_Task statement_: Keyword search on "computer": report each line of the records that contains it.

_Excerpted records_:

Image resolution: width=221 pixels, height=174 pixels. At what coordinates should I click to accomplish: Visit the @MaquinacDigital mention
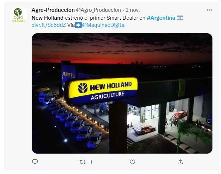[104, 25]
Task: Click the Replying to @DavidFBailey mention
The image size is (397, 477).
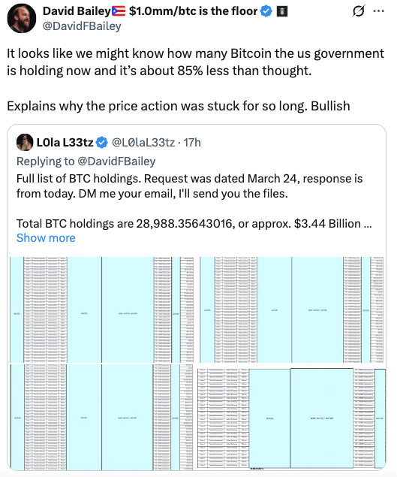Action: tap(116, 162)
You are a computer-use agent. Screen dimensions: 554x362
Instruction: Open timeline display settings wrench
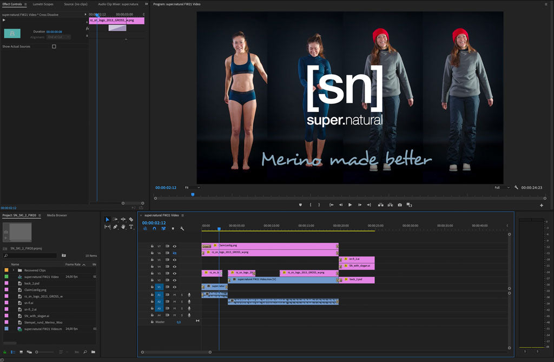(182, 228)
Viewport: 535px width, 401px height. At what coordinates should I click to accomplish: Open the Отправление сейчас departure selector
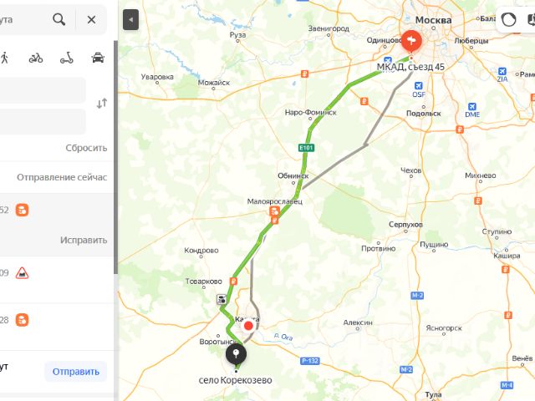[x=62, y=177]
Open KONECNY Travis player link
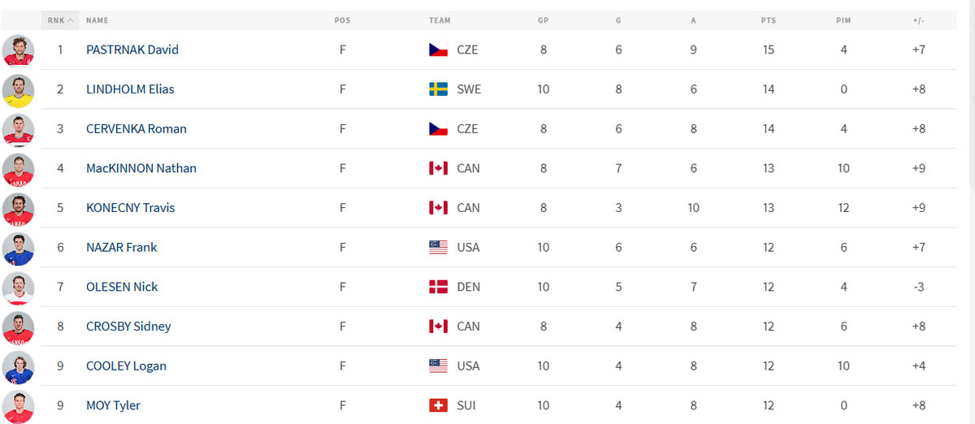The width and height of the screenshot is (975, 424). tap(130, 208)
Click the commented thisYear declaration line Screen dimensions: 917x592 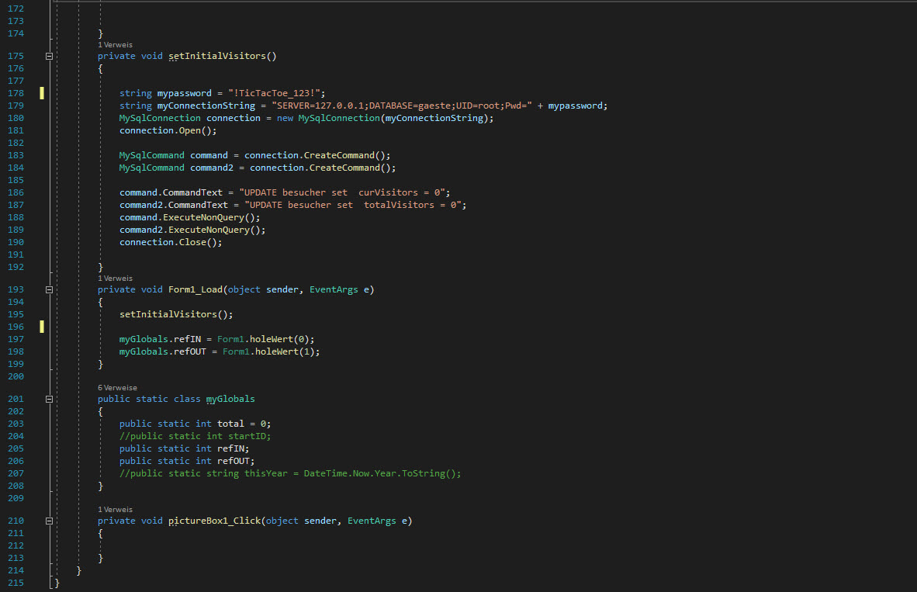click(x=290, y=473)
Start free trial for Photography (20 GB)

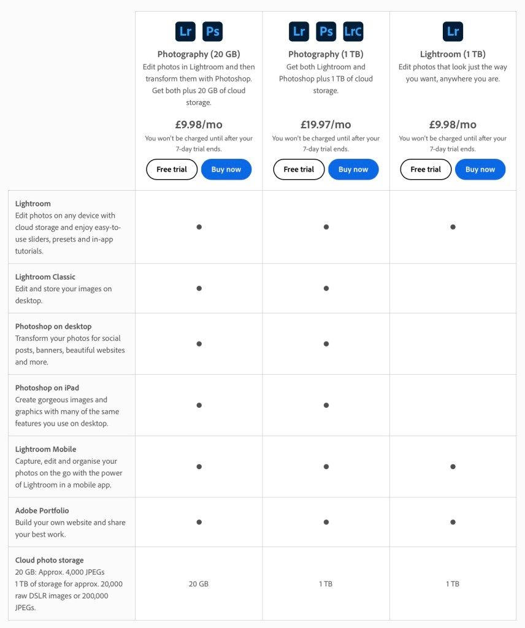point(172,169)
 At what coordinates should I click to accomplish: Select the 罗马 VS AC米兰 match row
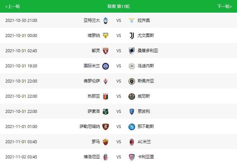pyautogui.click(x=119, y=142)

---

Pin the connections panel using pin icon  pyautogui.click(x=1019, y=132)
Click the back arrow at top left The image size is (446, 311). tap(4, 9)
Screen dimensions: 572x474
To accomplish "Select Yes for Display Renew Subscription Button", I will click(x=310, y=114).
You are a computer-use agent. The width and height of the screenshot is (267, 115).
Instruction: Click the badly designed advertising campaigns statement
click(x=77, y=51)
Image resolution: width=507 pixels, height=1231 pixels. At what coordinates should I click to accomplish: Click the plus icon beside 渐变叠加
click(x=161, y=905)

...

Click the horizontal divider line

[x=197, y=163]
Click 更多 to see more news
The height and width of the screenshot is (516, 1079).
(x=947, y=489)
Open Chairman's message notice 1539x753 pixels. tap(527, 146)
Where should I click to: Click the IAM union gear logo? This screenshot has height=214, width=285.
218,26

_Response to the exercise_:
You are a computer-use agent. Screen dimensions: 554x362
You are a computer-use agent. The width and height of the screenshot is (267, 115).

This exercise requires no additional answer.